Miami Beach’s Job Creation Incentive Program Attracts Two Tech Firms

Susan Askew
Susan Askew

Miami Beach’s Job Creation Incentive Program Attracts Two Tech Firms:

One expanding, one relocating

Miami Beach’s new Job Creation Incentive Program targeted at attracting tech and financial services firms to diversify the City’s economy away from its dependence on tourism has netted its first technology companies. Following announcements of three financial services firms locating here, City Economic Development Director Rickelle Williams told the City Commission’s Finance Committee that Wix.com, a web development firm in Miami Beach since 2018, plans to dramatically increase its presence here while CourMed, a med-tech firm, plans to relocate from Texas.

In a memo to the Finance Committee, City Manager Alina Hudak, said Wix, located at 1691 Michigan Avenue just off Lincoln Road, plans to expand its footprint by 45% “going from 33,458 sq ft to 48,527 sq ft” with an investment of “$3.8 million on capital improvements including construction, furniture, fixtures and equipment.”

“The company also plans to significantly increase their existing 302 employee workforce to hire or relocate 150 new employees to the City of Miami Beach over the next three years, 50 of which will be hired within the next twelve months,” Hudak noted. Wages are estimated to average more than $69,800.
 
Wix is headquartered in Tel Aviv with a national headquarters in San Francisco. The publicly traded company has operations in eight countries and ten cities around the U.S.

CourMed was founded in 2018 by Derrick Miles in McKinny, Texas. Hudak’s memo described the company as “a rapidly growing startup healthcare delivery service with a concierge-style business model that leverages technology to make medication delivery and healthcare services as easy as using an application (app) and GPS to receive care from anywhere – whether at a hotel on vacation, at home or at work.”
 
“The company is garnering national attention, particularly as an African-American owned technology business and was selected as the first company to access Microsoft's $50M capital fund to support small businesses through the Black and African American Partner Growth Initiative,” Hudak wrote.  “Miles is also a participant in the inaugural class of the Knight Foundation Fellowship for Healthcare Technology Innovation presented by Baptist Health South Florida, which was launched in an effort to expand South Florida tech talent and accelerate innovation.”
 
While still evaluating sites in Miami Beach, the company has indicated it plans to relocate or create ten high wage jobs with salaries estimated to average $80,000, Hudak said.

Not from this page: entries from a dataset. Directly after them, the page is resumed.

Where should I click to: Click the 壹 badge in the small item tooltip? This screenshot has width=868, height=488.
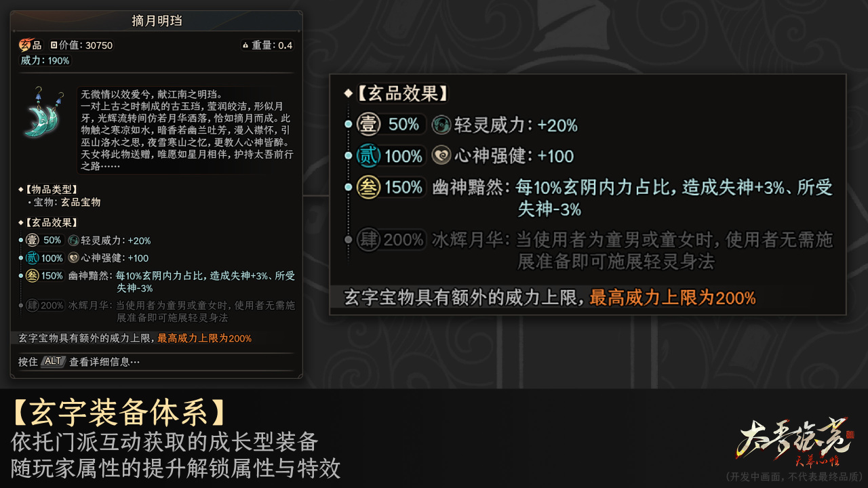31,240
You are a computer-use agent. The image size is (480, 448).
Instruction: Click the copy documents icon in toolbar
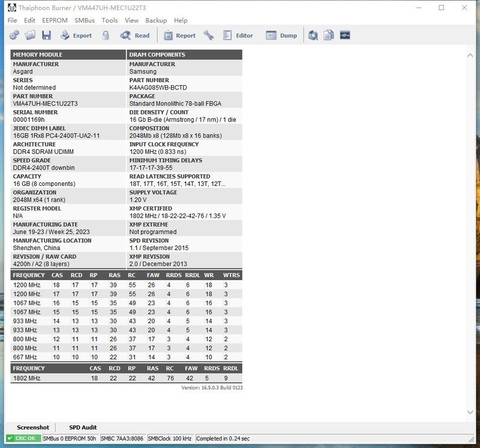(329, 35)
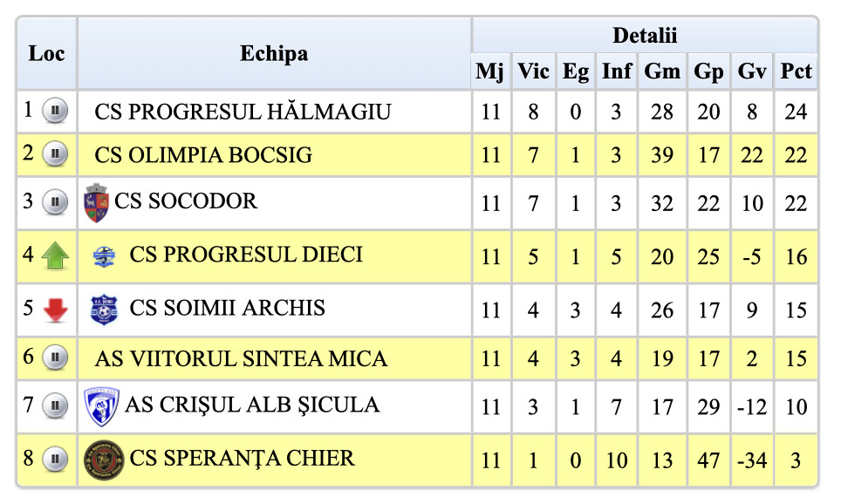Click the CS Socodor team crest

[x=96, y=202]
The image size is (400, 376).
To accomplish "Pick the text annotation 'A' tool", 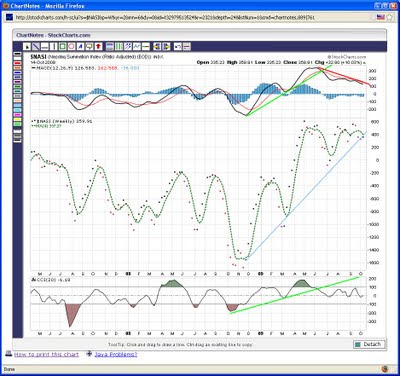I will pyautogui.click(x=80, y=46).
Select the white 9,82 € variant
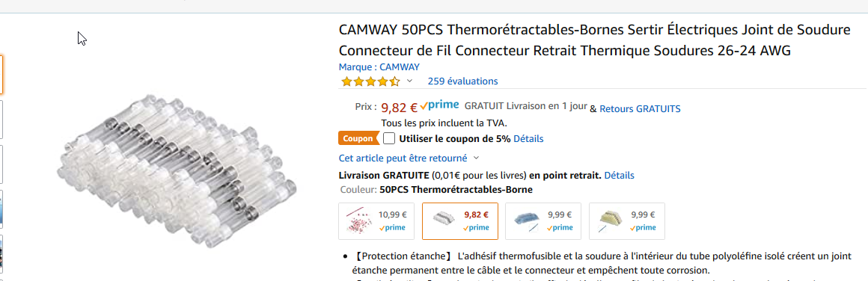868x281 pixels. click(460, 221)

Under the Job Creation Incentive Program, firms that hire or relocate a minimum of 10 new employees to Miami Beach within a four-year period (new-to-market businesses) or three-year period (existing business expansion) are eligible for incentives up to $60,000 per year for three (existing businesses) or four (new-to-market businesses) years, depending on the number of employees hired or relocated. The incentives start at $600 per employee for the first 50 jobs, $400 per employee for each job added between 51 and 100, and $250 per employee for each job added above 100. There’s an additional $125 per employee if a company is located in North Beach and $150 per employee if their primary residence is within the City of Miami Beach.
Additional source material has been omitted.